For many MSME owners in India, growth is not the problem. Opportunity is everywhere, whether it is a bulk order that needs working capital, ageing machinery that needs replacing, or a second facility that is finally within reach. The problem is capital. Banks set credit score thresholds that penalise businesses with uneven histories, and unsecured business loans hit their ceiling long before the funding requirement does.
The answer is often sitting on your balance sheet. Your factory shed, warehouse, or commercial property is often your most valuable yet underleveraged asset. A Business Loan Against Property (BLAP), also known as a LAP loan, allows you to unlock that value.
Why a Mortgage Loan Against Property Offers Lower Interest Rates Than Unsecured Business Loans
For businesses planning machinery upgrades or facility expansion, unsecured credit rarely covers the full funding requirement.
Because the loan is secured by property, lenders face lower risk and can offer competitive interest rates. Under the SARFAESI Act, a financial institution can recover dues by invoking a security interest without court intervention.
| Feature | Business Loan Against Property | Unsecured Business Loan |
| Interest Rate | Competitive rates, collateral reduces lender risk | Higher rate of interest, no security |
| Loan Amount | Up to Rs. 1 crore | Typically lower ceiling |
| Repayment Tenure | Up to 7 years | Usually 1 to 5 years |
| Eligibility Criteria | Property value plus cash flow | Credit score dependent |
A longer loan tenure helps prevent cash flow exhaustion, where EMI repayments consume cash flow that should fund operations. Use the EMI calculator to find the repayment tenure that works for your business before you apply.
How to Take a Loan Against Property for Business Expansion and Working Capital
For growing MSMEs, the question is rarely whether to borrow. It is whether the loan structure matches the business’s need.

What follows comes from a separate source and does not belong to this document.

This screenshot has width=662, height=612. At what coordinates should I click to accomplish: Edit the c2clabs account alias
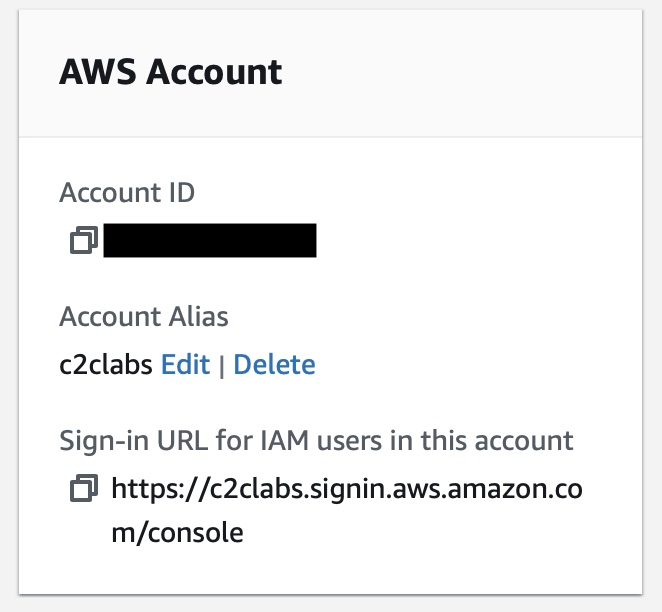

· Working capital: Most MSMEs do not fail because they are unprofitable. They struggle because money goes out before it comes in. Raw materials are purchased 90 days before the final product is invoiced. A loan against property bridges this gap.
· Machinery investment: ROI on capital equipment is realised over years, not months. When a business owner takes a loan against property to fund machinery, the repayment terms align with the asset’s productive life. A 2 to 3-year unsecured business loan demands full repayment before the machine has paid for itself, turning monthly cash flow negative in the early years.
· Property to expand your business: Opening a new facility or scaling production requires access to substantial funds upfront. Residential and commercial properties, including industrial sheds, can be pledged as collateral. Lenders typically offer funding of up to 70% of the property’s market value, allowing businesses to access substantial capital that cash-flow-based lending alone cannot match.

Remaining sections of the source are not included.